# Excel Statistics for SEO and Data Analysis

Everybody has probably already realized that there is almost no data that we cannot get. We can get data about our website by using free tools, but we also spend tons of money on paid tools to get even more. Analyzing the competition is just as easy, competitive intelligence tools are everywhere, we often use Compete or Hitwise. Opens Site Explorer is great for getting more data about our and competitors backlink profile. No matter what information we are trying to get, we can, by spending fortunes or no money. My favorite part is that almost every tool has one common feature and that is the “Export” button. This is the most powerful feature of all these tools because by exporting the data into Excel and we can sort it, filter it and model it in any way we want.
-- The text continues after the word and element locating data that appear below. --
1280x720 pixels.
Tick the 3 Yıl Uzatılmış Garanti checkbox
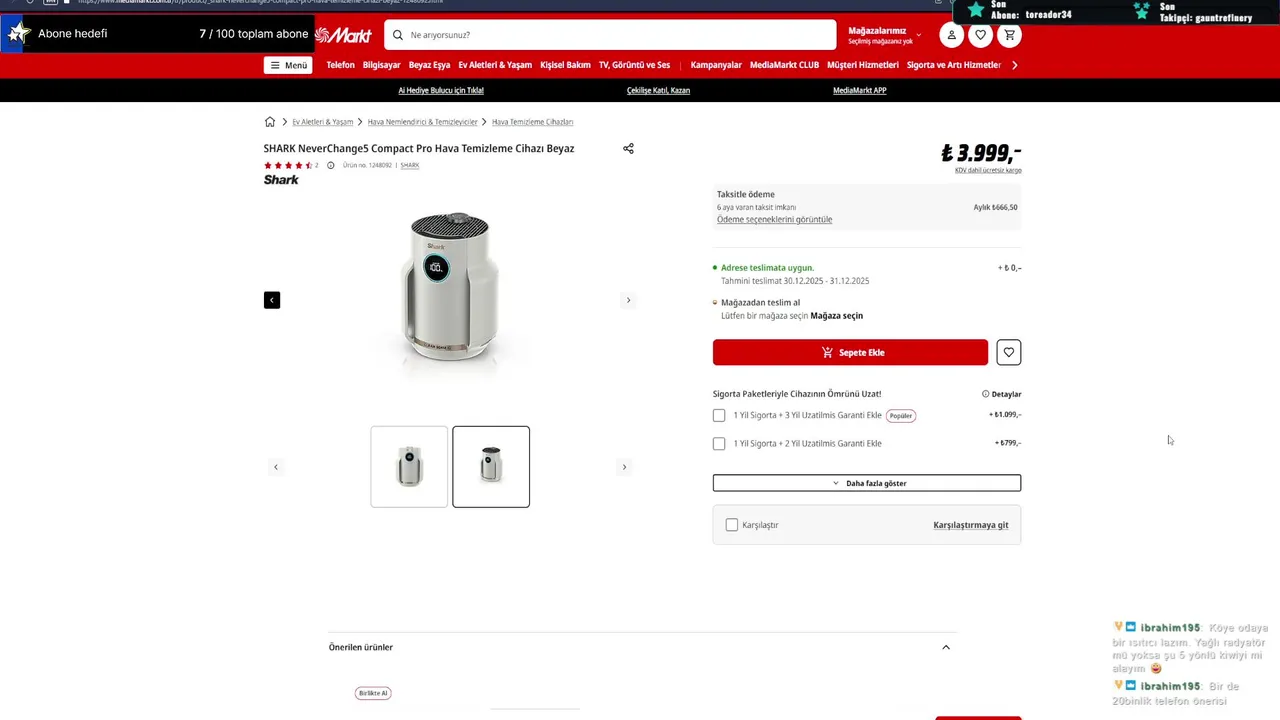[719, 415]
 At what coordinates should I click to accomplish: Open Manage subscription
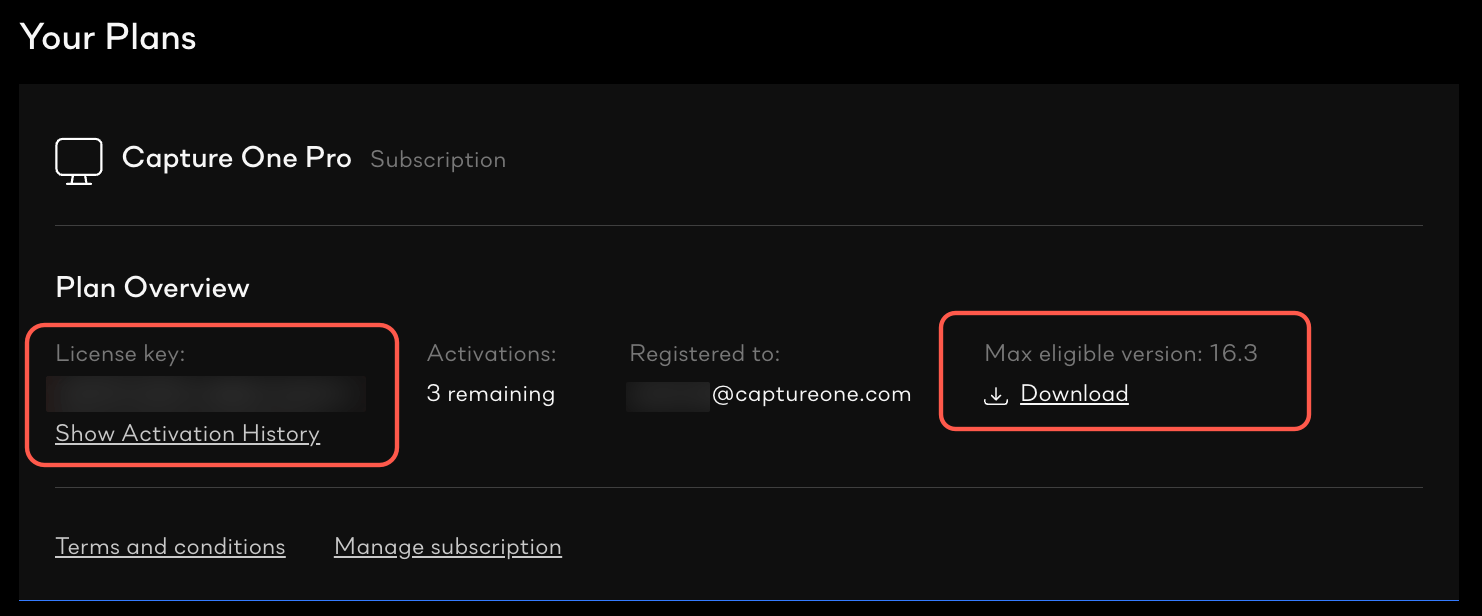[447, 546]
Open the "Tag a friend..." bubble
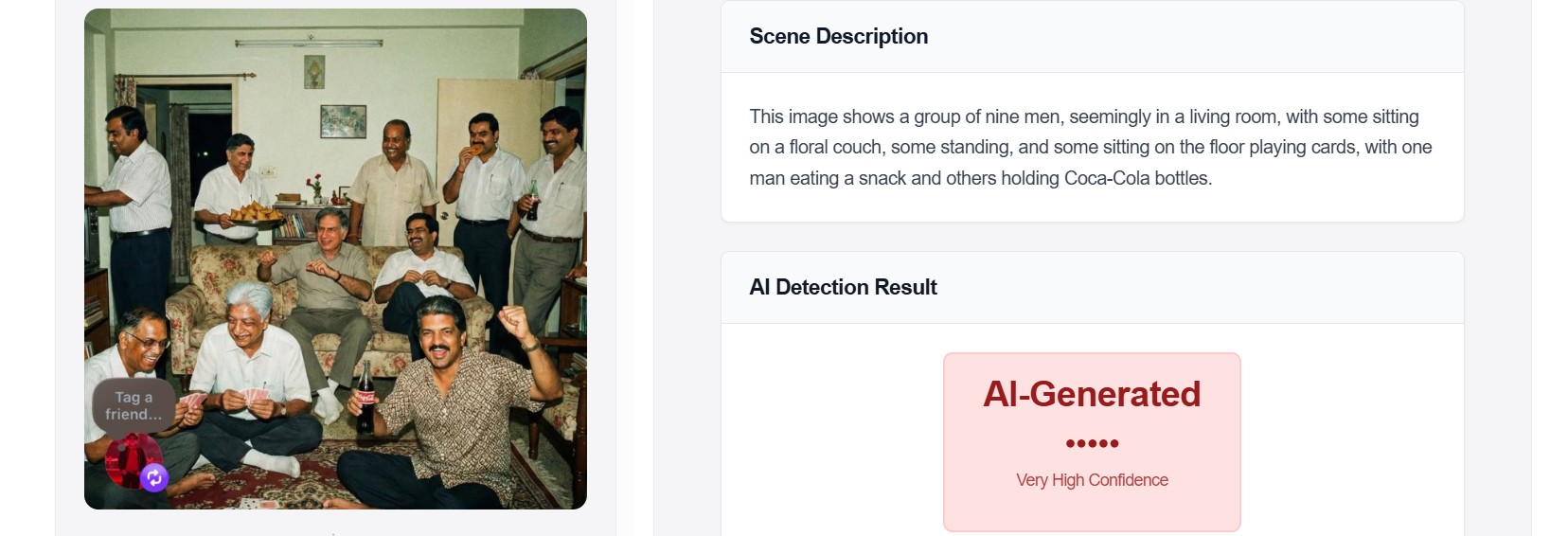1568x536 pixels. [134, 406]
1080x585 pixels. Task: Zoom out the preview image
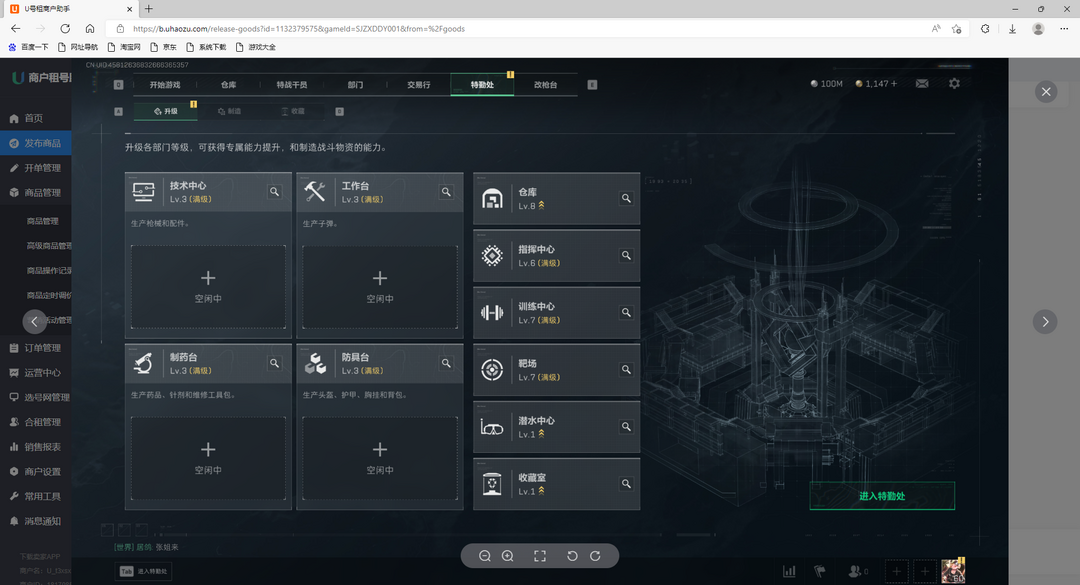click(485, 556)
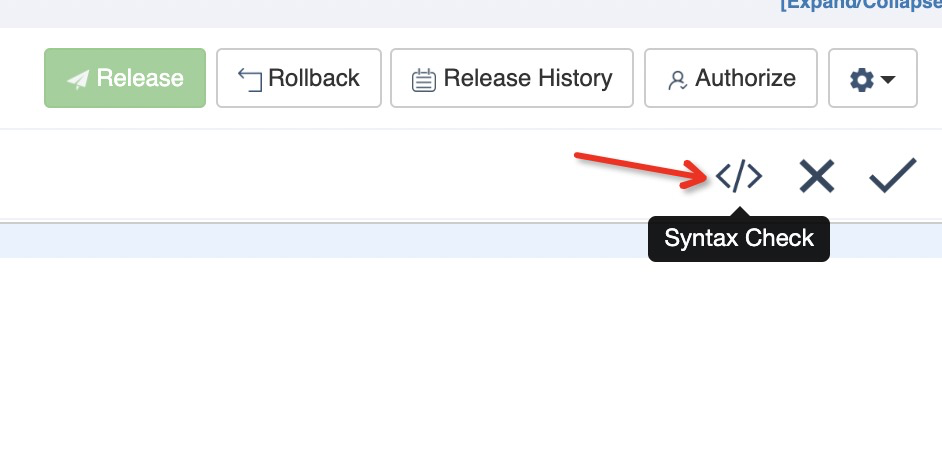Run the Syntax Check code icon
This screenshot has height=470, width=942.
[739, 176]
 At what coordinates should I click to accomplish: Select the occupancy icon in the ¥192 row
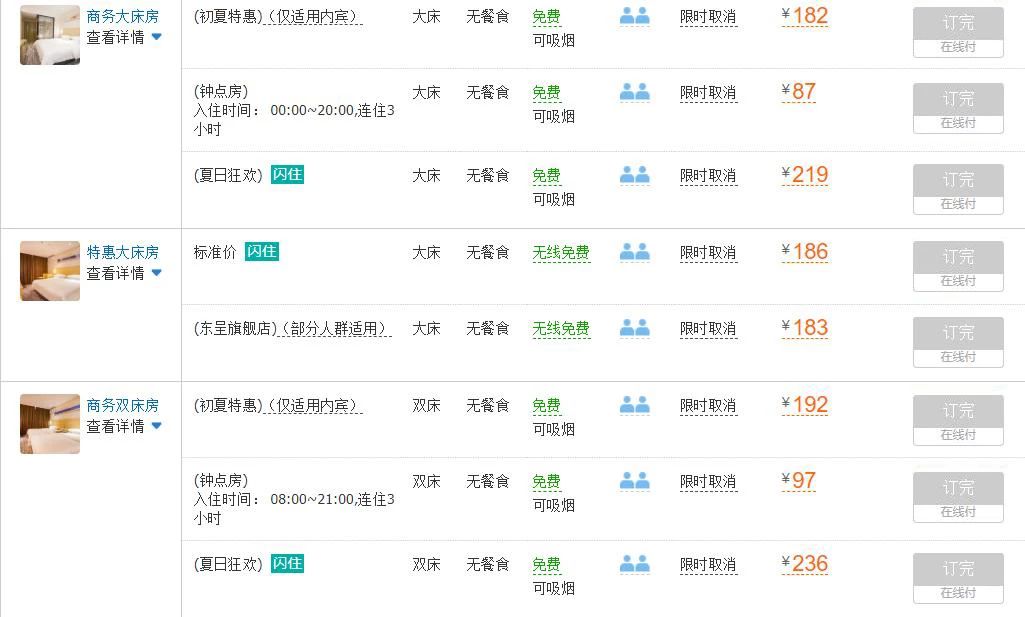click(x=634, y=405)
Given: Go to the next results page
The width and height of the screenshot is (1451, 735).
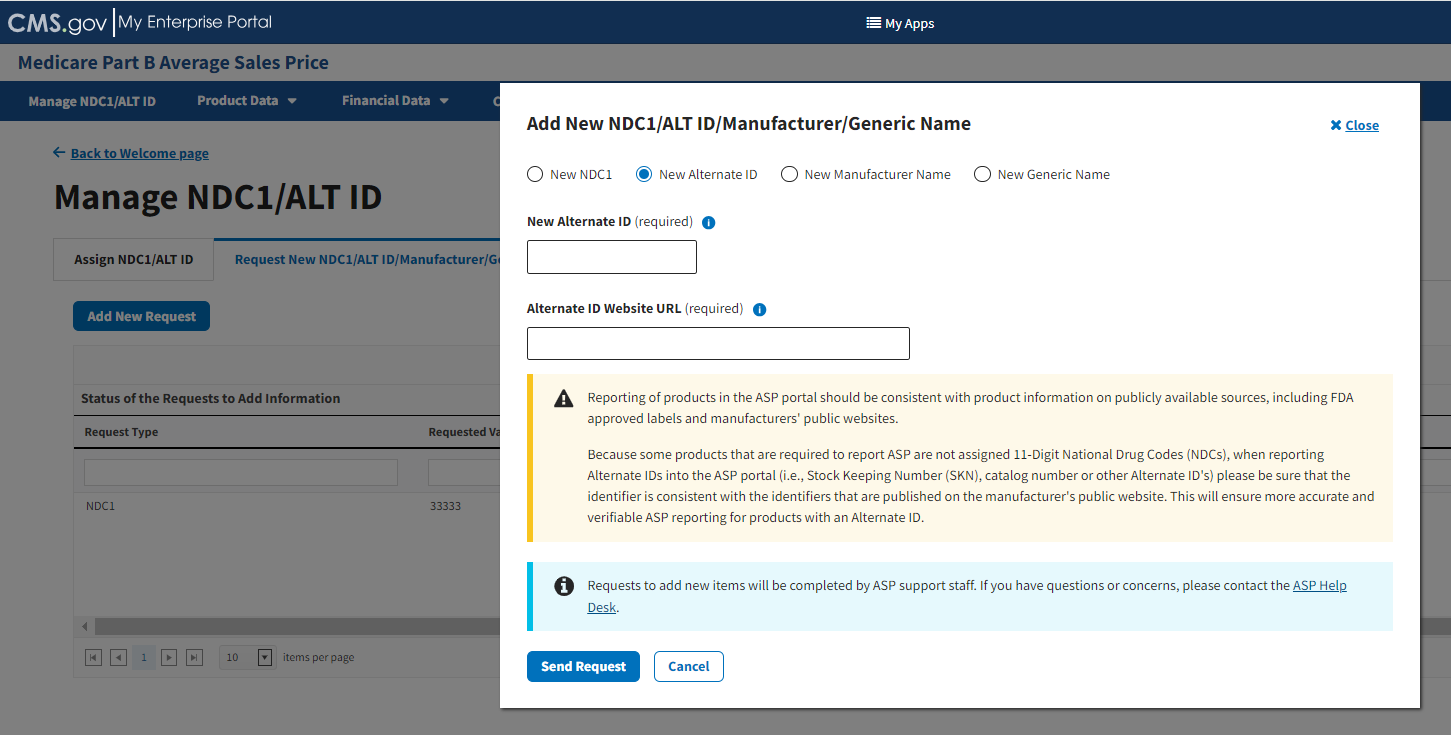Looking at the screenshot, I should pyautogui.click(x=169, y=657).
Most of us use Excel on the regular basis, we are familiar with the basic functions but Excel can do way more than that. In the following article I will try to present the most common statistical techniques and the best part it is that we don’t have to memorize complicated statistical equations, it’s everything built into Excel!

Statistics is all about collecting, analyzing and interpreting data. It comes very handy when decision making faces uncertainty. By using statistics, we can overcome these situations and generate actionable analysis.

Statistics is divided into two major branches, **descriptive **and **inferential**.

**Descriptive statistics** are used when you know all the values in the dataset. For example, you take a survey of 1000 people asking if they like oranges, with two choices (Yes and No). You collect the results and you find out that 900 answered Yes, and 100 answered No. You find the proportion 90% is Yes 10 is No. Pretty simple right?

But what happens when we cannot observe all the data?

When you know only part of your data than you have to use **inferential statistics**. Inferential statistics is used when you know only a sample (a small part) from your data and you make guesses about the entire population (data).

Let’s consider you want to calculate the email open rate for the last 24 months, but you have data only from the last six months. In this case, assuming that from 1000 emails you had 200 people opening the email, which resulted in 800 emails that didn’t convert. This equates to 20% open rate and 80% who did not open. This data is true for the last six months, but it might not be true for 24 months. Inferential statistics helps us understand how close we are to the entire population and how confident we are in this assumption.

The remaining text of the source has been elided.